Pull out every line in the records below that contains the string "double", and copy each one unchanged.
************
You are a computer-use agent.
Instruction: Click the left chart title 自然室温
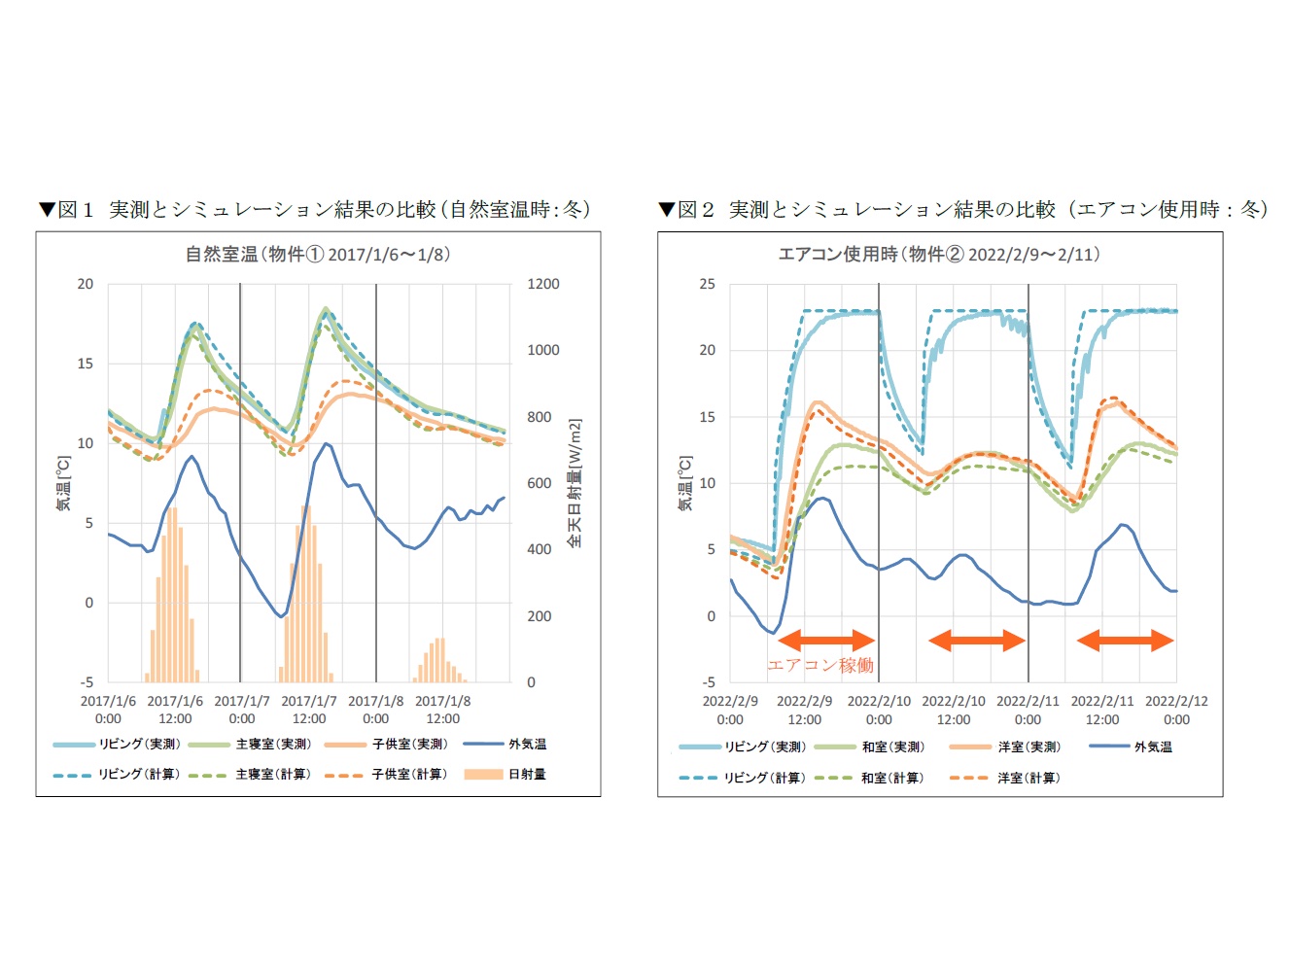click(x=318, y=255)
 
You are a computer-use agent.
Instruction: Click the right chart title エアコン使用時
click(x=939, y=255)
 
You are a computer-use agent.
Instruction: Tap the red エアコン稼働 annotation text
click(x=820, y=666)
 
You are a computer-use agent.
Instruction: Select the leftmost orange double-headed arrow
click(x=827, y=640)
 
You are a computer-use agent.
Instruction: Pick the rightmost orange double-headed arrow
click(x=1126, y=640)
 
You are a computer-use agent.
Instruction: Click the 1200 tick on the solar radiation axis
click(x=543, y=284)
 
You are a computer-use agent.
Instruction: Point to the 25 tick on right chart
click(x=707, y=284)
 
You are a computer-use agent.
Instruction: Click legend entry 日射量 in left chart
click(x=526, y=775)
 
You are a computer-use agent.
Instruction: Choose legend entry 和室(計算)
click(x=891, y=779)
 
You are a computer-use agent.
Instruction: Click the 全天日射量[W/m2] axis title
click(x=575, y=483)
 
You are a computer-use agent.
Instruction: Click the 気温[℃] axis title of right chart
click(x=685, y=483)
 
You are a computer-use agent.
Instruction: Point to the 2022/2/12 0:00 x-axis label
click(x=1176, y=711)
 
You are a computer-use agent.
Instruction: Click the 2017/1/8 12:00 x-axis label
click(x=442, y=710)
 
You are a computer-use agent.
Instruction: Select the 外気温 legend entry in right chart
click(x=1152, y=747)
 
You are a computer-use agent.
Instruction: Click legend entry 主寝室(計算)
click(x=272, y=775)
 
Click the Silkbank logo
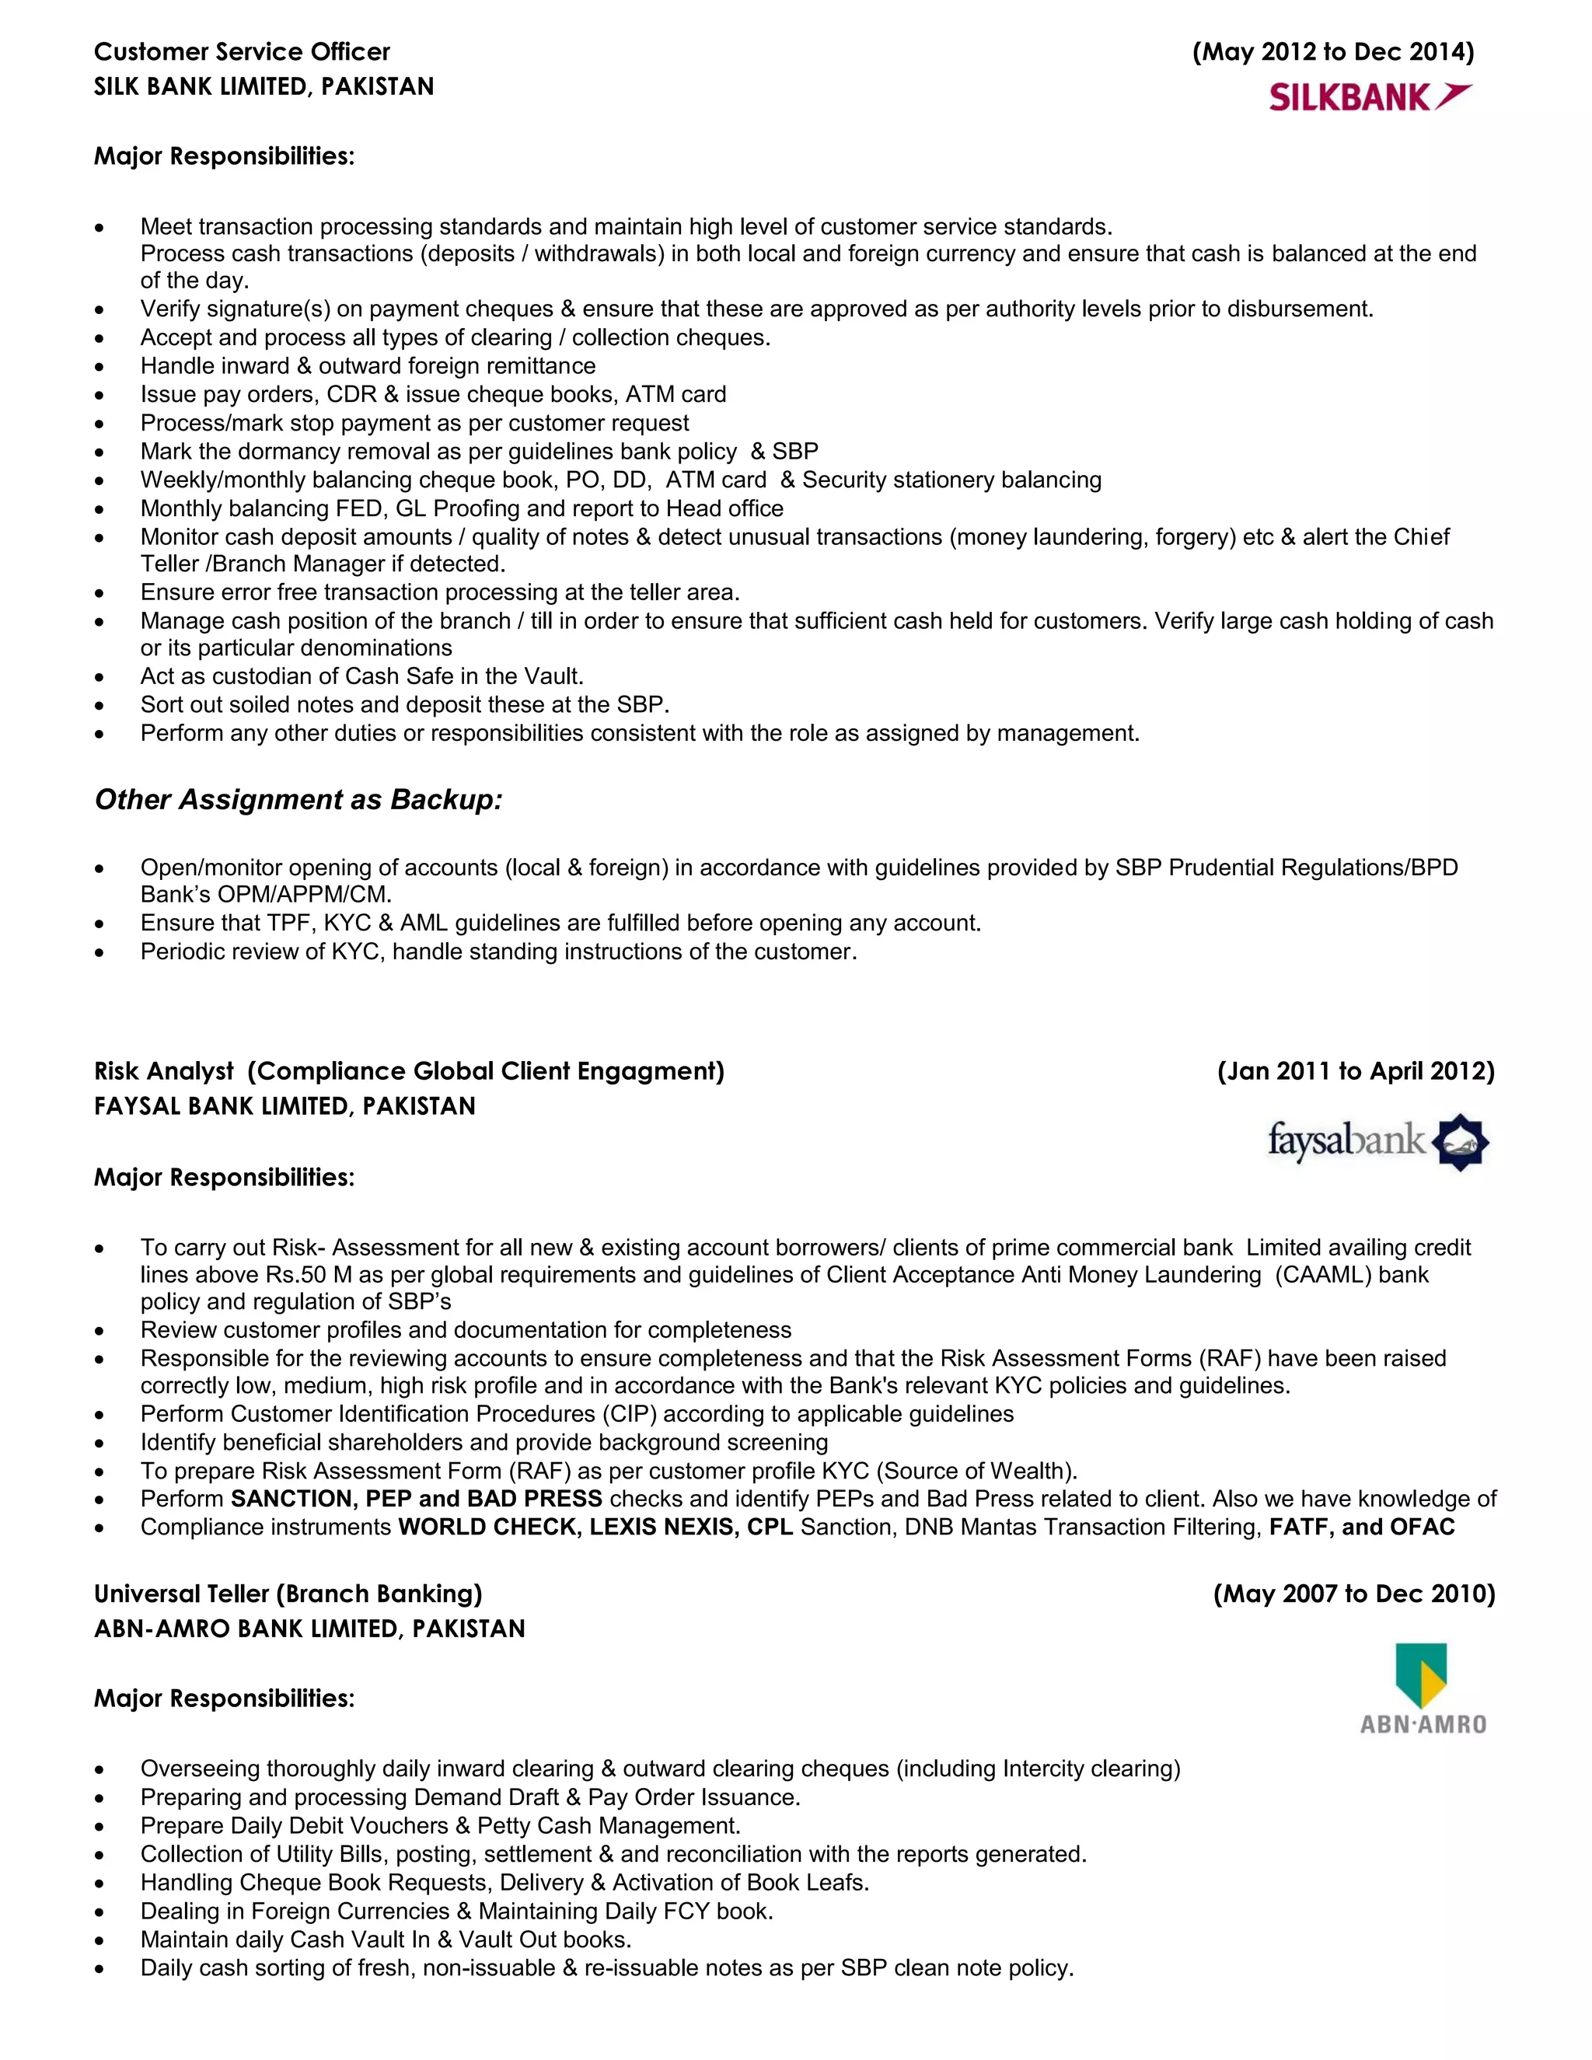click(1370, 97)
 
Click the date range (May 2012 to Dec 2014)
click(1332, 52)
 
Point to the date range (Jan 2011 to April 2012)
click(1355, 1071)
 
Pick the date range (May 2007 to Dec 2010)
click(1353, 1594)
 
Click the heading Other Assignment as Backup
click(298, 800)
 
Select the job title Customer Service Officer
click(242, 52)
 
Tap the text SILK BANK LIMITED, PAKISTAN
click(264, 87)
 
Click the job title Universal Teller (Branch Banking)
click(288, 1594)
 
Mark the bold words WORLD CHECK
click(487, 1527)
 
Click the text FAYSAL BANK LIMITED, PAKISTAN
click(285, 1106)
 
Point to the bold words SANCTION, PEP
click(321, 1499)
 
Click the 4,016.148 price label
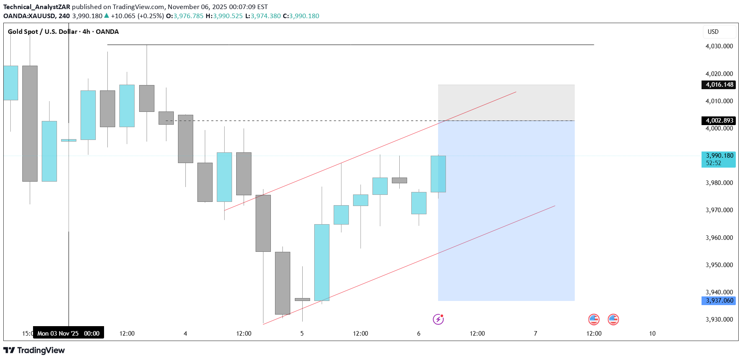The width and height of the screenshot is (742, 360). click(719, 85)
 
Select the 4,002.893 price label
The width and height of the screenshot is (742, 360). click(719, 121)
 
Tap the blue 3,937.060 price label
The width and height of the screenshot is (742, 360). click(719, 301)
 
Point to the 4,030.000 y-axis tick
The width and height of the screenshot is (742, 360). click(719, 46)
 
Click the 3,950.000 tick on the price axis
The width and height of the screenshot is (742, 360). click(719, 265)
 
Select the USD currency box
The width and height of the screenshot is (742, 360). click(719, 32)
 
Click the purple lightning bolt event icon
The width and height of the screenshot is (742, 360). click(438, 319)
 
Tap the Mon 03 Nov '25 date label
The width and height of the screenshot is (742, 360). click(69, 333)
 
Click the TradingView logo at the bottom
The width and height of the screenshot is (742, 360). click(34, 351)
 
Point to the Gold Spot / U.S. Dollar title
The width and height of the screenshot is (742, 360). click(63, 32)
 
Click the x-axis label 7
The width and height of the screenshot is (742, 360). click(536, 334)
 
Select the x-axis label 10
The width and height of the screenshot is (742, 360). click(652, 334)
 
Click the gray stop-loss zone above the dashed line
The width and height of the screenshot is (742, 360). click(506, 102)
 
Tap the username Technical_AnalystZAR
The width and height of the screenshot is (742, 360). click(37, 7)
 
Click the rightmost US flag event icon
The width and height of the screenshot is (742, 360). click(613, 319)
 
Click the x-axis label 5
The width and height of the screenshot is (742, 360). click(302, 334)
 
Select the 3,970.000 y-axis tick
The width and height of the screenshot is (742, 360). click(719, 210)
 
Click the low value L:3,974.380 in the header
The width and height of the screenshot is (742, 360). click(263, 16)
************
*Answer for the task:*
Instruction: Select the leftmost orange double-headed arrow
Instruction: Pick the rightmost orange double-headed arrow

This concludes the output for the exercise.